DeMint on Romney: “There’s a lot to like there”
posted at 5:15 pm on March 22, 2012 by Tina Korbe
South Carolina Republican Sen. Jim DeMint all but called for Mitt Romney’s GOP opponents to drop out of the race today, according to Alex Burns and Jon Allen of Politico.
“We all need to look at this presidential primary and encourage the candidates to do a little self-reflection here on what’s good for our country,” the influential South Carolina conservative told reporters in the Capitol after attending a group meeting with Romney. “The sooner we can make a decision, the sooner we can focus on the real problem, which is Obama.”
Asked if he was making a diplomatic case for former Sen. Rick Santorum and former Speaker Newt Gingrich to drop out, DeMint said “You can take from that what you will.”

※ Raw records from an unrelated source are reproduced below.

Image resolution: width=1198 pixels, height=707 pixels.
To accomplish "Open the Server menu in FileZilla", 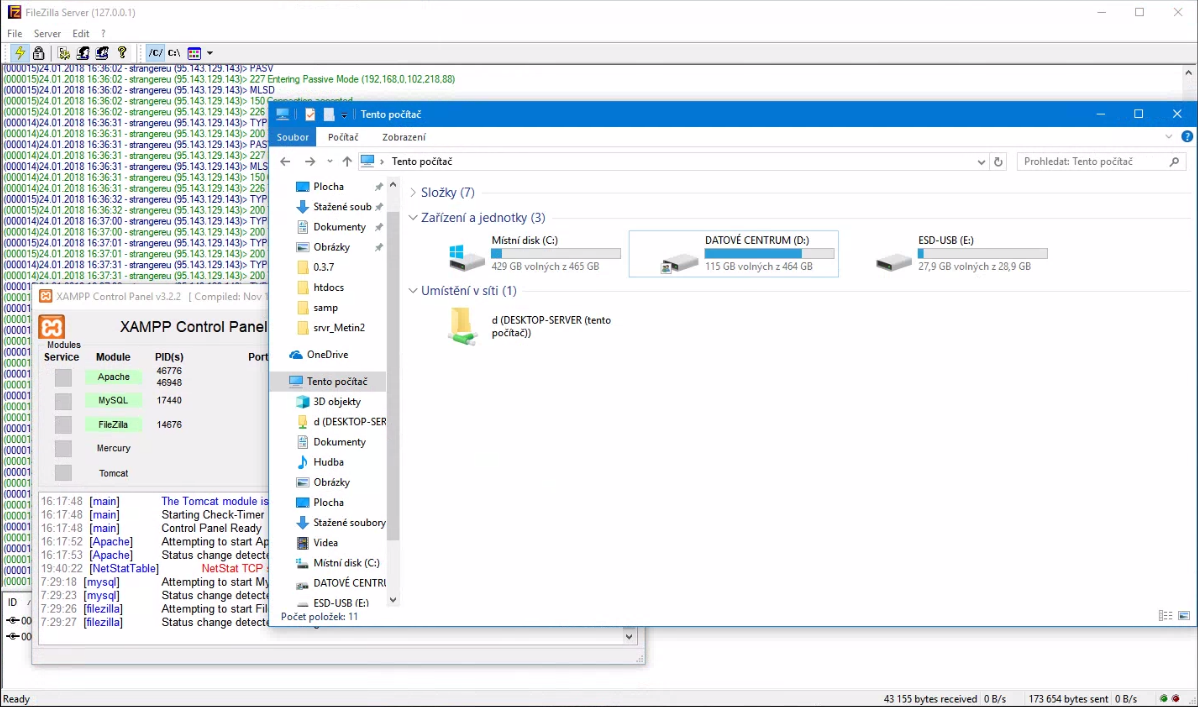I will point(47,34).
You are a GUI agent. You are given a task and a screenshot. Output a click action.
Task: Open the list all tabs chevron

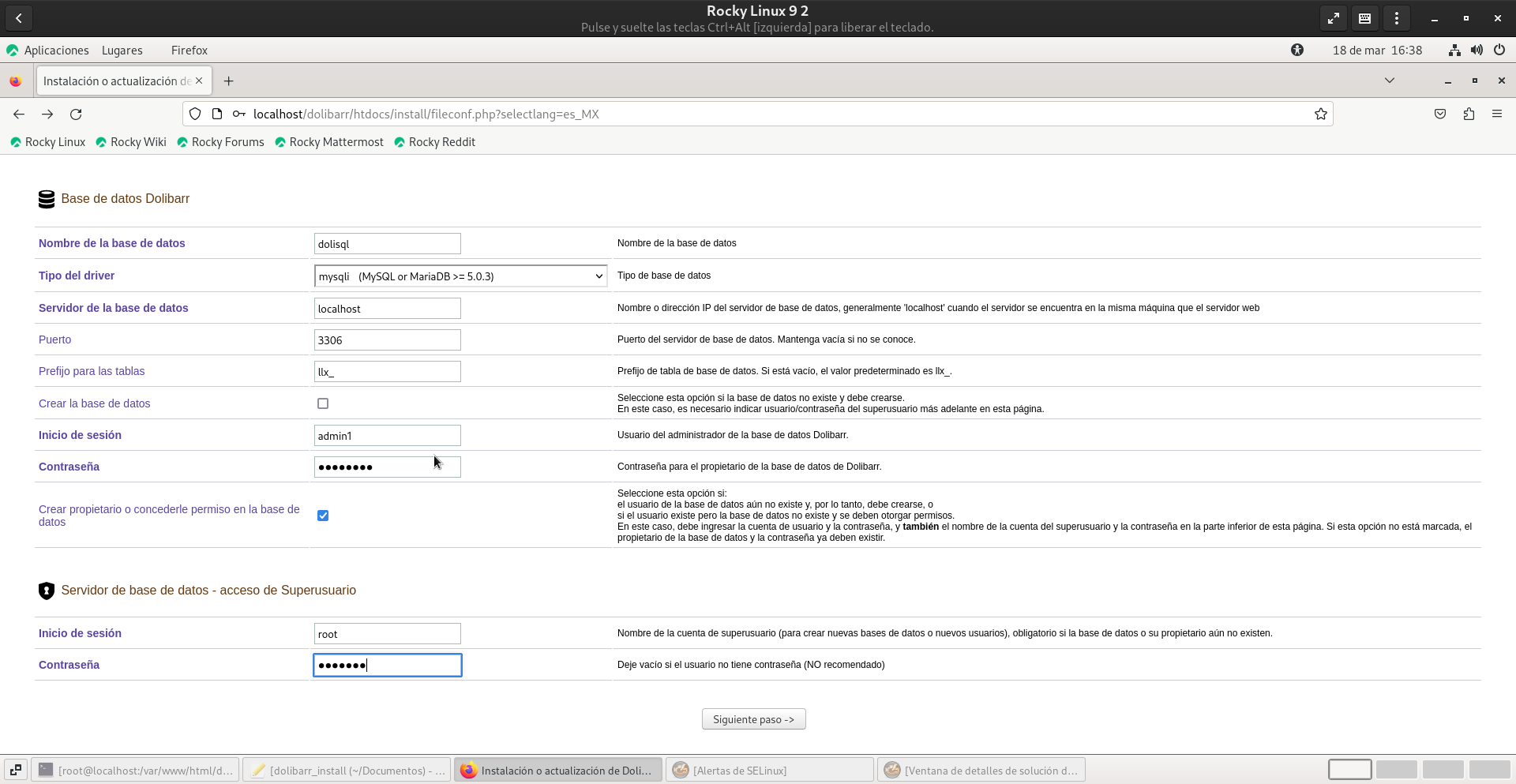[1390, 81]
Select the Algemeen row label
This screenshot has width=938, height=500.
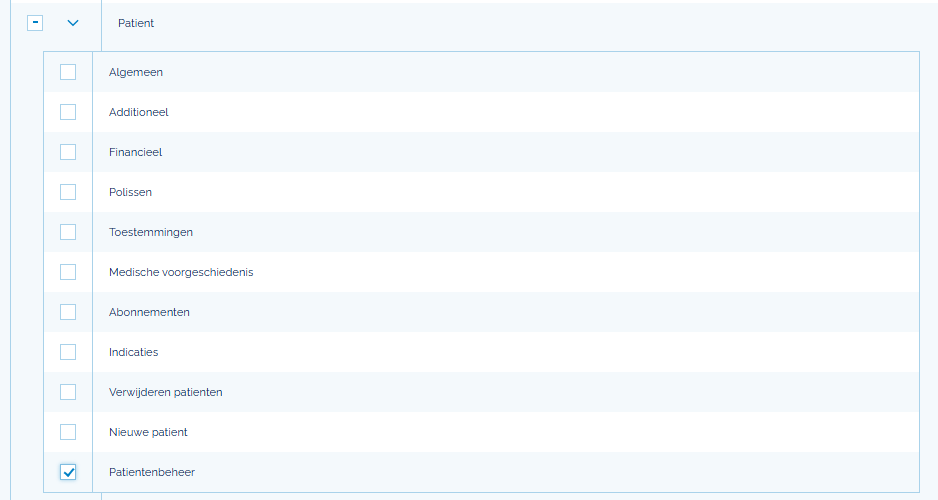pyautogui.click(x=136, y=72)
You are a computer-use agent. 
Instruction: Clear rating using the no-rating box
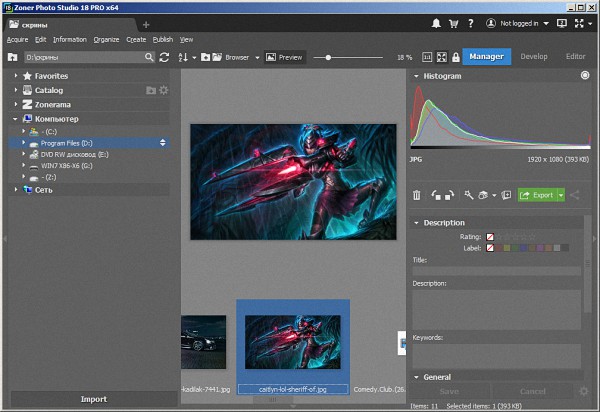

“There’s no need to drag this to a convention if it’s pretty clear who our nominee is,” DeMint said.
DeMint also said he has “always been impressed” with Romney. “There’s a lot to like there.”

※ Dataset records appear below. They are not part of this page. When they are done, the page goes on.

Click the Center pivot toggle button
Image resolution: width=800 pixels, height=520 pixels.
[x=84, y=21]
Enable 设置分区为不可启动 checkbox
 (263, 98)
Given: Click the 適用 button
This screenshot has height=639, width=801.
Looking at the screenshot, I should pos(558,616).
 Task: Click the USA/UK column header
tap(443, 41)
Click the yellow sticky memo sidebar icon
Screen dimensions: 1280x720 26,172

Meanwhile, BuzzFeed’s Zeke Miller reports that the Obama campaign almost relishes the prospect of facing Romney in the fall:
They are afraid of everything from a spike in gas prices to the possibility of war with Iran; from unemployment to the Supreme Court’s striking down the health care law. But one thing Barack Obama’s expensive war machine isn’t afraid of right now is Mitt Romney. …
“The things that I worry about are all the outside money,” Burton said. “Mechanics wise — the things that our out of our control —I think there are real issues for Democrats,” Burton said. “But from an issues perspective, we’re ready to go on offense.”

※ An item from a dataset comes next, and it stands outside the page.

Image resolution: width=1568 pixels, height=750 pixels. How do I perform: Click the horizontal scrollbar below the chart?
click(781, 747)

“There is nothing about Mitt Romney himself [that scares me],” Burton added, “it’s the resources that are at his disposal.” (Burton’s Super PAC recently received the explicit backing of the Obama campaign to raise money to counter Republican independent expenditure groups.)
Another veteran Democratic operative compared Romney to his predecessors as governor of Massachusetts, Mike Dukakis, who beat what many saw as a weak field for the nomination.
“This is their year of the seven dwarfs,” Trippi said. “He’s just the tallest dwarf.”
In a way, though, the Obama campaign’s disdain for Romney points the way for the former Massachusetts governor — or any GOP candidate — to be victorious. Obama is right to be afraid of the issues — and, in the end, the election will be about him and his failed policies. At this point, it doesn’t matter so much who the GOP nominee is as that he not let Obama off the hook.